_SOURCE_
━━━━━━━━━━━━━━━━━━━━━━━━━━━━━━

In 1812 Joséphine loaned the cameos to her daughter, Hortense, who had briefly been Queen of Holland during the first decade of the nineteenth century. Hortense wore the cameos in a portrait painted by Anne-Louis Girodet. This is the first known depiction of the cameos.
Joséphine died of pneumonia in 1814. As was the custom, an inventory of her jewels was taken at the time of her death, but historian Trond Norén Isaksen noted the cameo parure was not included in this inventory. Exactly what happened to the cameos after her death is a bit unclear.  Writer Vincent Meylan argues that her son, Eugène, received them when he and his sister Hortense were given their mother's jewels to divide. His evidence for this claim may be sound as the set reappears again in the line of Joséphine's son Eugène.

━━━━━━━━━━━━━━━━━━━━━━━━━━━━━━

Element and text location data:

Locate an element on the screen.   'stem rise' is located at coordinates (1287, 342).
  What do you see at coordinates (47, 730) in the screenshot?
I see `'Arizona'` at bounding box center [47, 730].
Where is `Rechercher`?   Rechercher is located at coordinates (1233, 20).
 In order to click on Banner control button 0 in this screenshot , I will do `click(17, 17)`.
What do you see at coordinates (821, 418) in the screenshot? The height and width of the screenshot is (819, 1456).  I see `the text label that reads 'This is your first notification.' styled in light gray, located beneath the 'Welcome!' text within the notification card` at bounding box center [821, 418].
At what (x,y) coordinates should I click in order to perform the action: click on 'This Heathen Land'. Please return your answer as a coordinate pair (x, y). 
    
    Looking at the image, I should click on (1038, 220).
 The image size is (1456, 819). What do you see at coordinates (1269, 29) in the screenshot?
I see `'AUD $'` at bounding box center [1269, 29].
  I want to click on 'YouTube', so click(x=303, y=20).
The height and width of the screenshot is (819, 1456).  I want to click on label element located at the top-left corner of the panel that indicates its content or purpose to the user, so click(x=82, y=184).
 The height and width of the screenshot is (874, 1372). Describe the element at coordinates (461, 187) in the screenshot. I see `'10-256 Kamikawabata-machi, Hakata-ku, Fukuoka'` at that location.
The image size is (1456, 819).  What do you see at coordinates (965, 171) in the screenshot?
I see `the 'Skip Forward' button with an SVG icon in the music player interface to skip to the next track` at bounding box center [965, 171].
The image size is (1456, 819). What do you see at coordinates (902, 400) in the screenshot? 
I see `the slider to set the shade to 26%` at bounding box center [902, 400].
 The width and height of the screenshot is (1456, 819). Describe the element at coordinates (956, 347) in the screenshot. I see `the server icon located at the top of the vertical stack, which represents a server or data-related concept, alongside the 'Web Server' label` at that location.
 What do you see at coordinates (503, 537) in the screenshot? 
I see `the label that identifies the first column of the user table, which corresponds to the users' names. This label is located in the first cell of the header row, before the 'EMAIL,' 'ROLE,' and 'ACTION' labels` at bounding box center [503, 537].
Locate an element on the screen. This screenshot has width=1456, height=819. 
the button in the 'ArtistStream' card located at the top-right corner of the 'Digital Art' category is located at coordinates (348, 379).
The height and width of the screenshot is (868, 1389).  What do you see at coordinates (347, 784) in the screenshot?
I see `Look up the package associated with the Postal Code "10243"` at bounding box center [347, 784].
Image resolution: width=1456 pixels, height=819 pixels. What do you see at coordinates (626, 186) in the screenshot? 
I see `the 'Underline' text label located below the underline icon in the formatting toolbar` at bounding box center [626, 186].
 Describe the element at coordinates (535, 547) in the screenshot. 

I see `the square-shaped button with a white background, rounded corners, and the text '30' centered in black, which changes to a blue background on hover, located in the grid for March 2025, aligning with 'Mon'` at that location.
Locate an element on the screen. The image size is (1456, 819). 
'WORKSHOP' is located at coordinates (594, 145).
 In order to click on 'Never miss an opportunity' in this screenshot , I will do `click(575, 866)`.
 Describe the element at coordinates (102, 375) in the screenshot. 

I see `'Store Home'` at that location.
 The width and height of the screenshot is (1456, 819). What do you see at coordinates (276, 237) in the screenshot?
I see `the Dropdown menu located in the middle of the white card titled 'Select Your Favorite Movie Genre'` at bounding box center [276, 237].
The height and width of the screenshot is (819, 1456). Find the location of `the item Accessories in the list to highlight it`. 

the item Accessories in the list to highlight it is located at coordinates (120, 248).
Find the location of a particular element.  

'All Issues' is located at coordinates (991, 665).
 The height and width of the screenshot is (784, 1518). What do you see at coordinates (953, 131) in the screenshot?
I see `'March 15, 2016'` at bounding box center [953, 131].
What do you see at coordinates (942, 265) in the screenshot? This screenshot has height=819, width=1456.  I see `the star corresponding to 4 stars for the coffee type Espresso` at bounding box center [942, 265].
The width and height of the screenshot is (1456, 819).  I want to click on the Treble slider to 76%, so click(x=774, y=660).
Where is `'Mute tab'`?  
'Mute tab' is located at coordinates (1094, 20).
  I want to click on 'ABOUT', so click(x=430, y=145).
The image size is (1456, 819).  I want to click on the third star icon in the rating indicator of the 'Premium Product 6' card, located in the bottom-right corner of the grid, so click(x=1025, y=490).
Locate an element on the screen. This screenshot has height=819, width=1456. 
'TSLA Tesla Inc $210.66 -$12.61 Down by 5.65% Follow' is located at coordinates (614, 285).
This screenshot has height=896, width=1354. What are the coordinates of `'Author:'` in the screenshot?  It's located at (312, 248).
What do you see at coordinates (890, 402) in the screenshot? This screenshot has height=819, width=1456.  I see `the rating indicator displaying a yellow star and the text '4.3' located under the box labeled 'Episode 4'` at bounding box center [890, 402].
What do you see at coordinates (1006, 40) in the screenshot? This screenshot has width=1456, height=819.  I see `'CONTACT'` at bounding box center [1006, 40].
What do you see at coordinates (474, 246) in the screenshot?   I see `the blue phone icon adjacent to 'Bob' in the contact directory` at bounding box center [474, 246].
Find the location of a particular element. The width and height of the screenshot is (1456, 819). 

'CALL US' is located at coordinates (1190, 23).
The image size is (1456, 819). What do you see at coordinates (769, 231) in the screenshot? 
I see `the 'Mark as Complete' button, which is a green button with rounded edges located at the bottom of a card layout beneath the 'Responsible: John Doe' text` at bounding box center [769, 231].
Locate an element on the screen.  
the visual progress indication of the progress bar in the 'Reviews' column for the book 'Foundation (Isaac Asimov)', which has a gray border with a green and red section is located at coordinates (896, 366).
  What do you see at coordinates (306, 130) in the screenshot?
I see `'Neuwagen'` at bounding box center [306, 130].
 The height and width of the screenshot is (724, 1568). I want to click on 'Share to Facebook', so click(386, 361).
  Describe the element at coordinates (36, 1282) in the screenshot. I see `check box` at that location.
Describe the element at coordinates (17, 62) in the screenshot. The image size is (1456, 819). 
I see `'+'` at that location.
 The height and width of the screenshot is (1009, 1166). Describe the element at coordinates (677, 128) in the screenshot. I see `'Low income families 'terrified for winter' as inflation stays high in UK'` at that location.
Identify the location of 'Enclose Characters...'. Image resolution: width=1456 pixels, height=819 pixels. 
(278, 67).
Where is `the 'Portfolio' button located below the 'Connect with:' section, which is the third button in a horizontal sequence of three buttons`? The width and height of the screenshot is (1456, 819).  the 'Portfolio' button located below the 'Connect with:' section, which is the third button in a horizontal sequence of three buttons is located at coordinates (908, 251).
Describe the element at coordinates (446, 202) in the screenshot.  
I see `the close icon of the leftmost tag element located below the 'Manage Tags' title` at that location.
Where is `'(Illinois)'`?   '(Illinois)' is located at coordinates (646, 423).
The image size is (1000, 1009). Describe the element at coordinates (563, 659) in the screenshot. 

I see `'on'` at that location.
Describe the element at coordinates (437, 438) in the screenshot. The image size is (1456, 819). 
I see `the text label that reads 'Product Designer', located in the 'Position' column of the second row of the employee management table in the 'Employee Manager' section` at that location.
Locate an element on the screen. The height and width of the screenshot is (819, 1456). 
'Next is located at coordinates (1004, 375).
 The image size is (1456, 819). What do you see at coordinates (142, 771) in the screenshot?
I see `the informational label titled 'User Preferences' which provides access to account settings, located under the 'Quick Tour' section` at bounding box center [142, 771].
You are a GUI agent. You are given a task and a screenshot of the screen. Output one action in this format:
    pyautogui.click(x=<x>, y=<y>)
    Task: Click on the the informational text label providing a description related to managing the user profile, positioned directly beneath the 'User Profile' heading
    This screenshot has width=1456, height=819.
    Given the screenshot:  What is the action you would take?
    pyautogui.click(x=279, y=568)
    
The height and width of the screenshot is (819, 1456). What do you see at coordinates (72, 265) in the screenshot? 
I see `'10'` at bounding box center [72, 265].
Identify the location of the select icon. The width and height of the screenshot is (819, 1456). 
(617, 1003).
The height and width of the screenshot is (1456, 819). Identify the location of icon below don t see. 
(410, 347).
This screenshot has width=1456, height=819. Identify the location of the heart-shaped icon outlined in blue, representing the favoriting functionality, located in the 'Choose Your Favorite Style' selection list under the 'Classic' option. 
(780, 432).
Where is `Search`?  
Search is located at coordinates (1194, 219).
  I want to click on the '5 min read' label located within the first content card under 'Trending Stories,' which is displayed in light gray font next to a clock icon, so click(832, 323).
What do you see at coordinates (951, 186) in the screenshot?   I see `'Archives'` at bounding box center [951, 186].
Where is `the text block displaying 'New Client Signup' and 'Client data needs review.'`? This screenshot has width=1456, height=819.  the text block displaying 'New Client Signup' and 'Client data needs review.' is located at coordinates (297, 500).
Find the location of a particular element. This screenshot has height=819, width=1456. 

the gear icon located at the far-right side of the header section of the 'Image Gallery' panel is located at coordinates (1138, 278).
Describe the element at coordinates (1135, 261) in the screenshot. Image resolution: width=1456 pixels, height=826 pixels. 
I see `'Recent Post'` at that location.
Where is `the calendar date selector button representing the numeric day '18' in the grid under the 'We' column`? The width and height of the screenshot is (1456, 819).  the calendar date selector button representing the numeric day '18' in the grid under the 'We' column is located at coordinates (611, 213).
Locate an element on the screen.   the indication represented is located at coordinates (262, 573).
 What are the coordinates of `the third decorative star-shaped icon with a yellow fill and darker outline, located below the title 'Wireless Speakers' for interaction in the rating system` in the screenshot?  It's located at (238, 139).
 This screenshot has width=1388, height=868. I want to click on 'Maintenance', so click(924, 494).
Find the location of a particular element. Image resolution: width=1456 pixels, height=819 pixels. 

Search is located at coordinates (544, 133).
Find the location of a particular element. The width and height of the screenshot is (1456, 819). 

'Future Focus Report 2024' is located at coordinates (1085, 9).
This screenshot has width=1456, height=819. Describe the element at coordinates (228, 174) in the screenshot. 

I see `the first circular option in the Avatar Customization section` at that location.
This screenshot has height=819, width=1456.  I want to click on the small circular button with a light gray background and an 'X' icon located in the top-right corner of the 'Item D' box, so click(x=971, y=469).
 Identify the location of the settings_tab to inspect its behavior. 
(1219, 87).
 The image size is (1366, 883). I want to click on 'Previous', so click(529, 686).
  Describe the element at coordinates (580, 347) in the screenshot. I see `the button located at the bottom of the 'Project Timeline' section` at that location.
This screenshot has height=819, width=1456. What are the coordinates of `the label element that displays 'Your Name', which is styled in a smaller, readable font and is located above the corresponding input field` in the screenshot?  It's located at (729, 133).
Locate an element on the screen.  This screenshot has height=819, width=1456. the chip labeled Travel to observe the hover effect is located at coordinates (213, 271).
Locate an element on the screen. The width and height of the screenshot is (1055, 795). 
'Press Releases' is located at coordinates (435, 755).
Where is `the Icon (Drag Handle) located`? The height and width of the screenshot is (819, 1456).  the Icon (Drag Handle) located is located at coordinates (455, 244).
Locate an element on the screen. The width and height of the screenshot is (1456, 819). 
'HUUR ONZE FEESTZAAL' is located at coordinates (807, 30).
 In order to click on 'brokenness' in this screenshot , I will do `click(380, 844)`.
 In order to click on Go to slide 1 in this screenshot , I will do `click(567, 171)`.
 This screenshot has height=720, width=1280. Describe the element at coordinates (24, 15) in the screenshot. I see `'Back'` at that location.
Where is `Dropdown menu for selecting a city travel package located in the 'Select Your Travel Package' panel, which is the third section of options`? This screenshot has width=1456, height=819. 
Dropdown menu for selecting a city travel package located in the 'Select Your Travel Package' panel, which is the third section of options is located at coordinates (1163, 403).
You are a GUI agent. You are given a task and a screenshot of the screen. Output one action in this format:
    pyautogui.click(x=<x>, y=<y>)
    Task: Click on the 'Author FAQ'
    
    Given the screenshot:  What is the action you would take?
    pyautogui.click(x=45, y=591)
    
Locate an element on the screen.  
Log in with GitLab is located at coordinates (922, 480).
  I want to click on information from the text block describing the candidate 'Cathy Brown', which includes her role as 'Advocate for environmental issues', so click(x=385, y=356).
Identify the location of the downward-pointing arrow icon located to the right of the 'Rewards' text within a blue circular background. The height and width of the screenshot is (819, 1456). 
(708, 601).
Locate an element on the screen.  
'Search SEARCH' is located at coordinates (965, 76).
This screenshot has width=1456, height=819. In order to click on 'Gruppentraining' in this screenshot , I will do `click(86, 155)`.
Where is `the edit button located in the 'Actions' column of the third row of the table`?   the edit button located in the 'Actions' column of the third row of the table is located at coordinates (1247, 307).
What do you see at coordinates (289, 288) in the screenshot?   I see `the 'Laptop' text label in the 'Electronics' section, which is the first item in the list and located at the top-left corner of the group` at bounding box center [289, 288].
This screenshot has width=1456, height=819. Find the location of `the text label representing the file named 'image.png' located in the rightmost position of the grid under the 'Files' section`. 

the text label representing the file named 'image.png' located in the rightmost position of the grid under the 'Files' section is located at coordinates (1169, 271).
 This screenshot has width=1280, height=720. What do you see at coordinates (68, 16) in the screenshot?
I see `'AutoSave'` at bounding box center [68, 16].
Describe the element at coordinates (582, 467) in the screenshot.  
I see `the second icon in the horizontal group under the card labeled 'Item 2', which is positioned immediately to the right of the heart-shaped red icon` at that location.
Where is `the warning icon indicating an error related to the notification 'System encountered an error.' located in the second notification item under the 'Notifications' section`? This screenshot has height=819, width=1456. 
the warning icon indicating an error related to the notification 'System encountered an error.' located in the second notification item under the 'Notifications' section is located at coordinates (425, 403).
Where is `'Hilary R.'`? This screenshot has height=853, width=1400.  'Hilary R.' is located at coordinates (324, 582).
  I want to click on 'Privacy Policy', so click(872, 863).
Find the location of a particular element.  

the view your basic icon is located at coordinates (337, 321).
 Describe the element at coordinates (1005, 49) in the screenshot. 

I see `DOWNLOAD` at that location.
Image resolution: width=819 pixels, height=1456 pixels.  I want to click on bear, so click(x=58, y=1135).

━━━━━━━━━━━━━━━━━━━━━━━━━━━━━━

_TASKS_
a: Can you retype the passage about Joséphine's cameos in full, word for word?
b: Which lines of the entries contain the string "table", matching case exactly? Show each of them in full.

_ANSWERS IN ORDER_
a:
In 1812 Joséphine loaned the cameos to her daughter, Hortense, who had briefly been Queen of Holland during the first decade of the nineteenth century. Hortense wore the cameos in a portrait painted by Anne-Louis Girodet. This is the first known depiction of the cameos.
Joséphine died of pneumonia in 1814. As was the custom, an inventory of her jewels was taken at the time of her death, but historian Trond Norén Isaksen noted the cameo parure was not included in this inventory. Exactly what happened to the cameos after her death is a bit unclear.  Writer Vincent Meylan argues that her son, Eugène, received them when he and his sister Hortense were given their mother's jewels to divide. His evidence for this claim may be sound as the set reappears again in the line of Joséphine's son Eugène.

b:
I see `the label that identifies the first column of the user table, which corresponds to the users' names. This label is located in the first cell of the header row, before the 'EMAIL,' 'ROLE,' and 'ACTION' labels` at bounding box center [503, 537].
I see `the text label that reads 'Product Designer', located in the 'Position' column of the second row of the employee management table in the 'Employee Manager' section` at that location.
Where is `the edit button located in the 'Actions' column of the third row of the table`?   the edit button located in the 'Actions' column of the third row of the table is located at coordinates (1247, 307).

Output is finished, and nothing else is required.